The second part is exactly what ML is geared to solve, and large amounts of work have already been completed to do so in various domains. However, like other computational tasks, performing ML on large stores of data often leads to a time-computational power trade-off in which more powerful machines are needed to perform such tasks in reasonable amounts of time. As ML algorithms become more computationally and memory-intensive, such as recent state-of-the-art deep learning models with billions of parameters, hardware bottlenecks make increasing the computational power infeasible. As a result, current ML tasks must apply distributed computing approaches to stay cutting-edge while producing results in usable timeframes.

Edge inference

Although the prevalence of deep learning described earlier, besides the paradigm shift from big data to collective intelligence discussed in Chapter 1, Challenges in Big Data and Traditional AI, gives enough motivation for distributed ML, its physical foundation came from the recent development of edge computing. The edge represents the close proximity around deployed solutions; it follows that edge computing refers to processing data at or near the location of the data source. Extending the concept of computation to ML leads to the idea of edge AI, where models are integrated directly into edge devices. A few popular examples would be Amazon Alexa, where edge AI takes care of speech recognition, and self-driving cars that collect real-world data and incrementally improve with edge AI.

The most ubiquitous example is the smartphone – some potential uses are the recommendation of content to the user, searches with voice assistance and auto-complete, auto-sorting of pictures into an album and gallery search, and more. To capitalize on this potential, smartphone manufacturers have already begun integrating ML-focused processor components into the chips they integrate with their newest phones, such as the Neural Processing Unit from Samsung and the Tensor Processing Unit on the Google Tensor chip. Google has also worked to develop ML-focused APIs for Android applications through their Android ML Kit SDK. From this, it should be clear that ML applications are shifting toward the edge computing paradigm.

Let’s say that smartphones need to use a deep learning model for word recommendation.

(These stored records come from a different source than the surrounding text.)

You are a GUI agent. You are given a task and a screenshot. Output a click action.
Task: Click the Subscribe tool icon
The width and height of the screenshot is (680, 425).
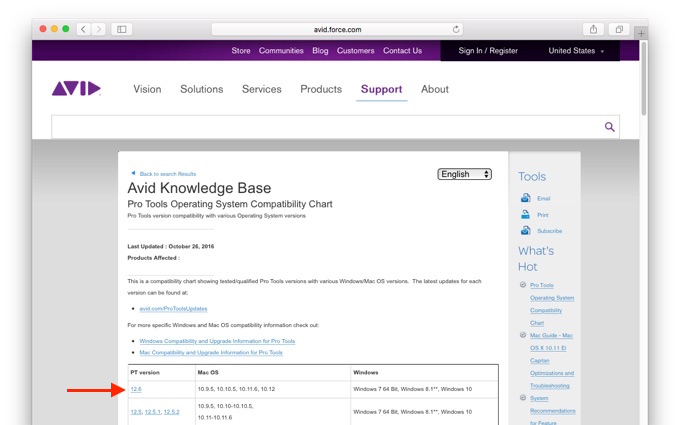click(x=526, y=231)

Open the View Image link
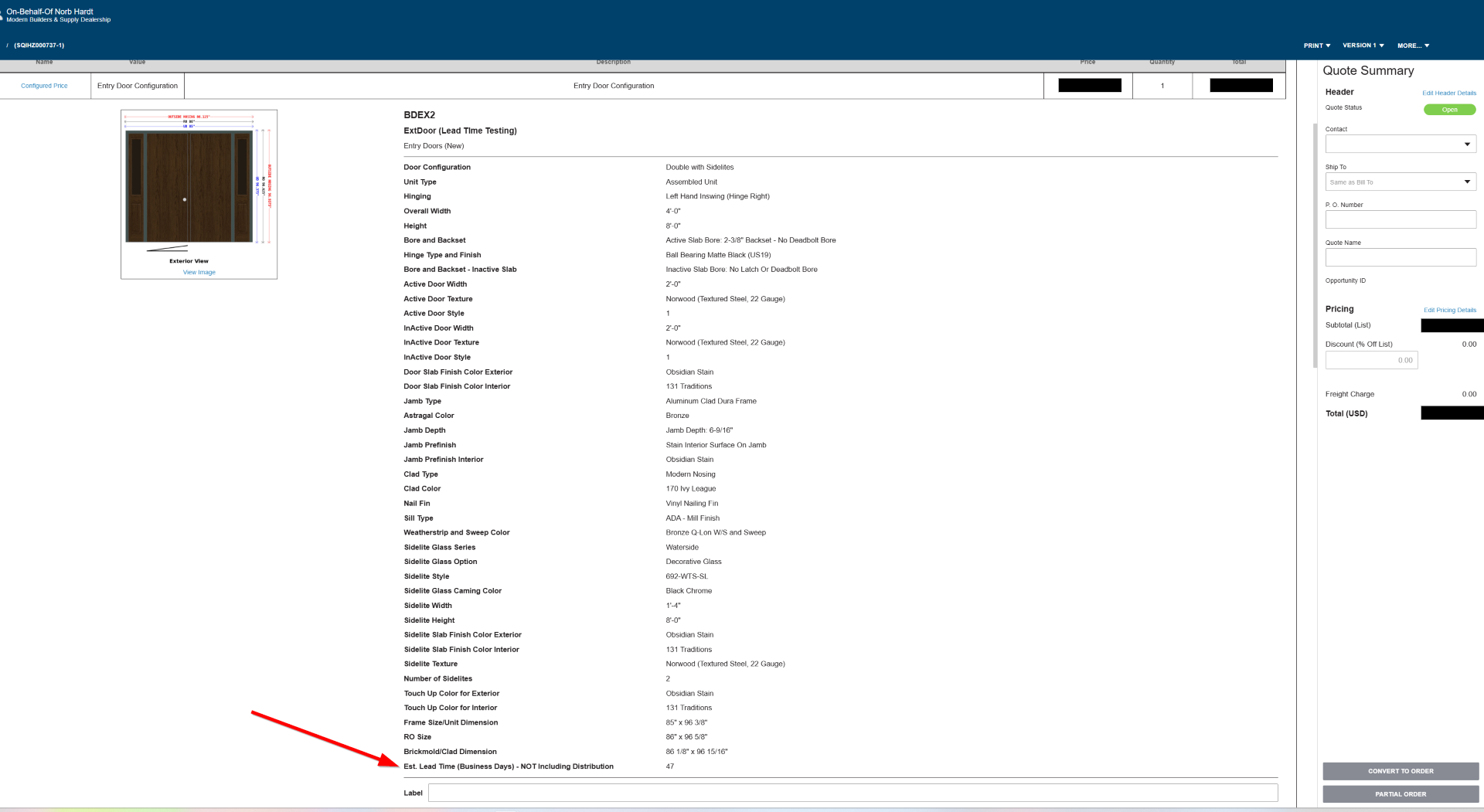[x=199, y=272]
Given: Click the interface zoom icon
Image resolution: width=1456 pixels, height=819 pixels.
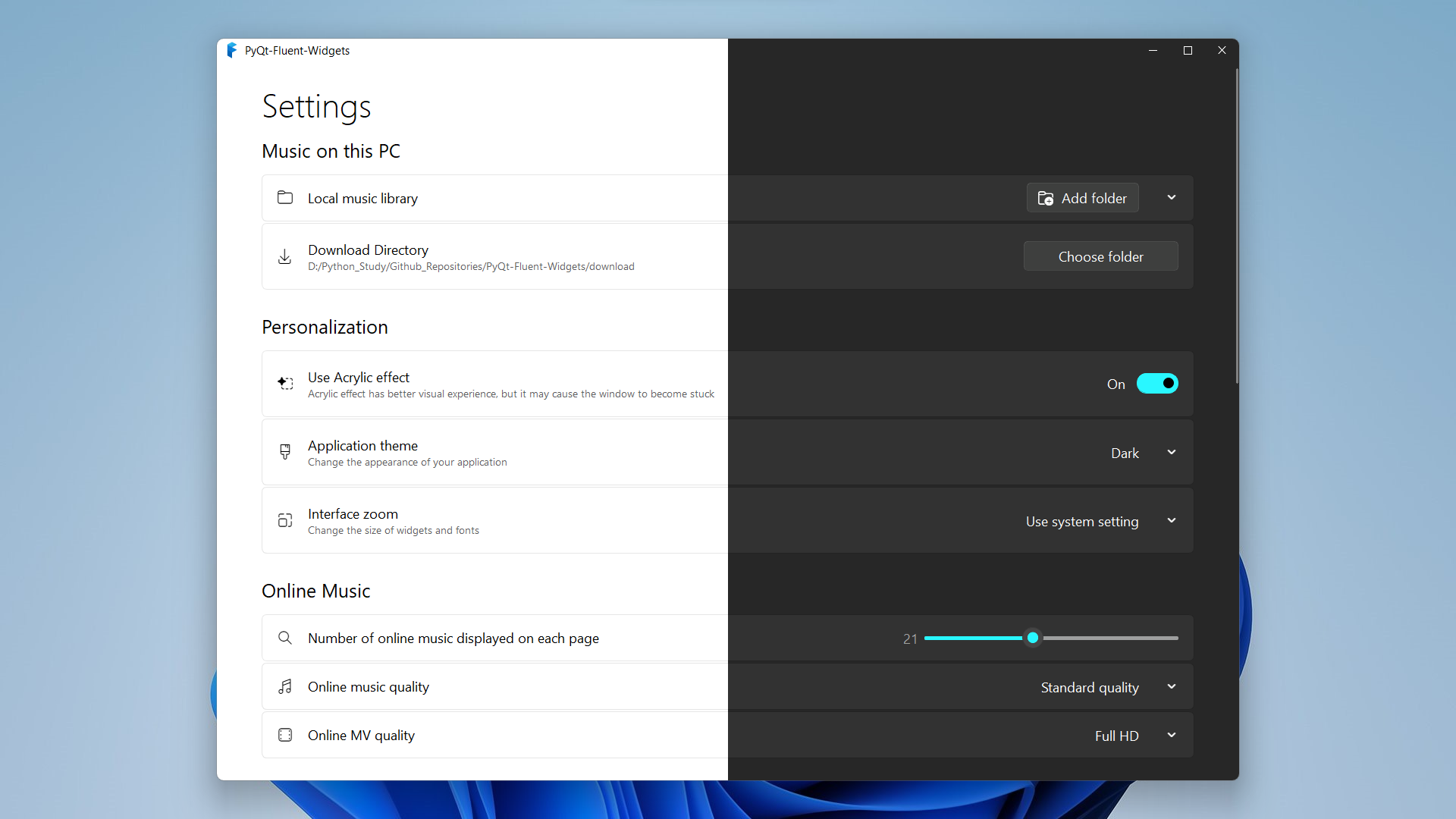Looking at the screenshot, I should click(285, 519).
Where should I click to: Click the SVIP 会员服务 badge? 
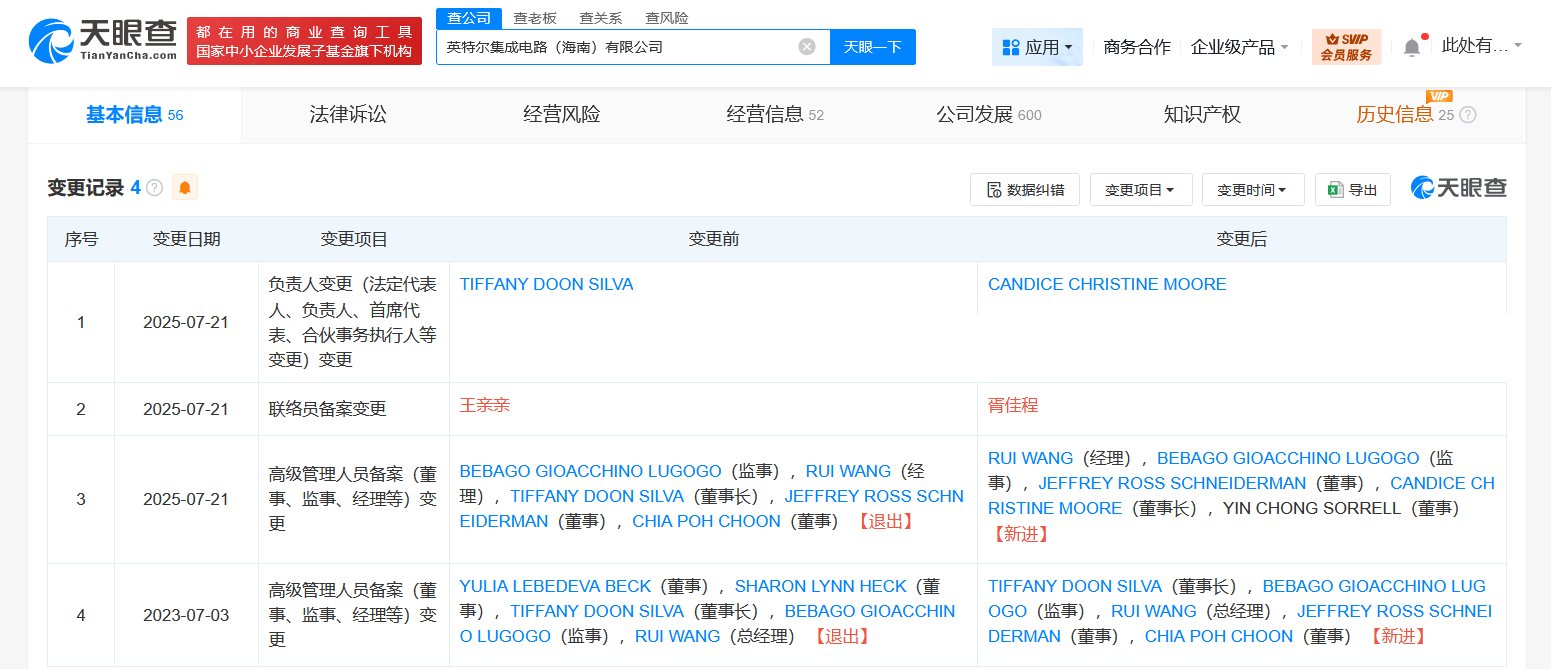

This is so that when you type words on your phone, it gives you suggestions for the next word, with the goal being to save you some time. In the scheme of a centralized computing process, the central server is the only component that has access to this text prediction model and none of the phones have the model stored locally. The central server handles all of the requests sent from the phones to return word recommendations. As you type, your phone has to send what has been typed along with some personal information about you, all the way to the central server. The server receives this information, makes a prediction using the deep learning model, and then sends the result back to the phone. The following figure reflects this scenario:

Figure 2.3 – Centralized inference scenario

Figure 2.3 – Centralized inference scenario

There are a few problems that become apparent when you look at this scenario. First, even a half to one second of latency makes the recommendation slower than typing everything yourself, making the system useless. Furthermore, if there is no internet connection, the recommendation simply does not work. Another restriction of this scheme is the need for the central server to process all of these requests. Imagine how many smartphones are being used in the world, and you will realize a lack of feasibility due to the extreme scale of this solution.

Now, let’s look at the same problem from the edge computing perspective. What if the smartphones themselves contain the deep learning model? The central server is only in charge of managing the latest trained model and communicating this model with each phone. Now, whenever you start typing, your phone can use the received model locally to make recommendations from what you typed. The following figure reflects this scenario:

Figure 2.4 – Edge inference scenario

Figure 2.4 – Edge inference scenario

This removes both the latency problem and prevents the need to handle the incoming inference requests at a central location. In addition, the phones no longer have to maintain a connection with the server to make a recommendation. Each phone is in charge of fulfilling requests from its user. This is the core benefit of edge computing: we have moved the computing load from the central server to the edge devices/servers.

Edge training

The distinction between centralized and decentralized computing can be extended to the concept of model training. Let’s stick to the smartphone example but think about how we would train the predictive model instead. First, in the centralized ML process, all of the data used to train the recommendation model must be collected from the users’ devices and stored on the central server. Then, the collected data is used to train a model, which is eventually sent to all the phones. This means that the central server still has to be able to handle the large volume of user data coming in and store it in an efficient way to be able to train the model.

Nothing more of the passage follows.